# [Task 1]
In the post on monitoring serverless functions, why does the author say that building a complete picture of performance is frustrating? Answer in one to three sentences.
# [Task 2]
From the post on monitoring serverless functions, return the passage that starts at the words "Before we begin, it’s" and stops after "reasonable price points.", copied word for word.

Monitoring Serverless Functions Using OpenTracing

June 21, 2018 | Parker Edwards | Technical

Introduction

The adoption of serverless functions is reaching record levels within enterprise organizations. Interestingly, given the growing adoption and interest, many monitoring solutions silo performance of the code executed in these environments, or provide just basic metrics about the execution. To understand the performance of applications, I want to know what bottlenecks exist, where time is being spent, and the current state of each system involved in fulfilling a request. While metrics, logs, and segmented stack traces are helpful, a more cohesive performance story is still the most useful way to understand an application, and should be achievable using existing technologies.

In this post, I’ll explore how to achieve a cohesive performance story using OpenTracing to instrument an Express app running in a local container, and a function running on Lambda. For visualizations and analysis, I’ll use LightStep [x]PM for this example, although you can choose another OpenTracing backend like Jaeger.

System performance is exactly the sum of its parts

Before we begin, it’s worth examining the purpose of this exercise. As I mentioned, almost every FaaS (function as a service) provider offers some amount of visibility into the performance of individual functions at reasonable price points.

Having invocation counts, error rates, logs, and even stack traces at your fingertips is very compelling. Even more compelling is getting this information without having to do much on top of your actual development work. When performance data is segmented by actor, piecing together a cohesive story is an exercise in frustration. Whenever I’m working on a project and trying to quantify the value of that work, I tend to think, “so what, who cares?” Or alternatively, what value exactly am I creating through this work, product, or technology?

Rows of pointing data

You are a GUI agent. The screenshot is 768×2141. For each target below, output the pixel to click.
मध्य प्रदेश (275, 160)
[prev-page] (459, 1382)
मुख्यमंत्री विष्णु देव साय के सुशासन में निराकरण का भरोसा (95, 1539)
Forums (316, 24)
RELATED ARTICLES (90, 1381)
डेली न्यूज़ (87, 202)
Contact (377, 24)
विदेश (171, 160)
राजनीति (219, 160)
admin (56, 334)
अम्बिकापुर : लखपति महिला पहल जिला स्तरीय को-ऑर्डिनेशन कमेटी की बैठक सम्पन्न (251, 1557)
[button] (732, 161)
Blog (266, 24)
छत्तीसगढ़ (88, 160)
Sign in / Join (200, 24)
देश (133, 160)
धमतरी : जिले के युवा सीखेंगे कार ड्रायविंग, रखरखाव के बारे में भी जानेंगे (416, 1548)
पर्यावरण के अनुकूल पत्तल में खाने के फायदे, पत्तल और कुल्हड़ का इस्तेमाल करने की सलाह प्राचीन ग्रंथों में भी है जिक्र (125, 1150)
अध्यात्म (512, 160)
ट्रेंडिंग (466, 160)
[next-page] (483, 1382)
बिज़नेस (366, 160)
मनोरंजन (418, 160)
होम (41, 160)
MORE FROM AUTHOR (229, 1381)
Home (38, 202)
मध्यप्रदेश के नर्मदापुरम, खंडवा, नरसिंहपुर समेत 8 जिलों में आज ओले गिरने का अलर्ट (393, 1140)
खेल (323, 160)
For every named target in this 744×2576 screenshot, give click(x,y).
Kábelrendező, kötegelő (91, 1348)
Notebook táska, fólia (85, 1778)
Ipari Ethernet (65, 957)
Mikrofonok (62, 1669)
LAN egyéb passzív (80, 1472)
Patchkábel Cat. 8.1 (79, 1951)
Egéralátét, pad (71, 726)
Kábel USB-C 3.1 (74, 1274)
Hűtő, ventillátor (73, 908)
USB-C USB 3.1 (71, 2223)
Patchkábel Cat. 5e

# [Response 1]
The performance data is split up by each actor in the system. That makes piecing together one cohesive story of how the application performs an exercise in frustration.

# [Response 2]
Before we begin, it’s worth examining the purpose of this exercise. As I mentioned, almost every FaaS (function as a service) provider offers some amount of visibility into the performance of individual functions at reasonable price points.